One of the clerks in the police-court of Liverpool got leave of absence in, as I best remember, 1845. He came to Dublin with some other young Englishmen for a few days of recreation. Curiosity induced him to visit our police-courts, where our clerks received him with fraternal courtesy. He told Mr. Cox that he and three others took an outside car, for a suburban drive. It happened to be on Corpus Christi day, and they were going along Rathmines road, just as the religious procession incident to the festival was moving round the extensive court outside of the Roman Catholic chapel there. They directed the driver to stop, and then stood up on the seats to obtain a full view. Almost immediately one of them exclaimed, "Well, that beats the devil!" The carman touched his hat to the exclaimer and replied, "Yes, your honor, that's what it's for." I have heard the late Judge Halliburton (Sam Slick the clock-maker) say, that he asked a carman what was the reason for building the Martello towers? and that the interrogated party told him, "he supposed it was, like the round towers, to puzzle posterity."

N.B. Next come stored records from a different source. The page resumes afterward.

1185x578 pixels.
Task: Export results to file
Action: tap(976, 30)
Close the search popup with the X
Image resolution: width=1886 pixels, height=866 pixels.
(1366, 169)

The Spaniard, who described the rain as so heavy, that "it wetted him to the marrow," was not so poetical or forcible in his hyperbole as some of our jarveys have been. I recollect reading in a little work, published many years ago, and entitled "Sketches of Ireland," that when a gentleman complained of the choking dust of the Rock road, and declared that he did not think it possible for a road to be so dusty, his driver remarked, "It's thrue for yer honor! but this road bates all others for dust, for, by all accounts, there was dust on this road the day after Noah's flood." A lady who resided at Chapelizod was wont to give a carman whom she frequently employed a glass of grog, along with his fare, at the conclusion of each engagement. However, she became too sparing of the spirits, or too generous of the water, but the grog eventually became so weak, that its recipient criticised it, of course with an oath, by asserting, that "if you threw half-a-pint of whisky over Essex Bridge, you might take up as strong grog as that at the Lighthouse."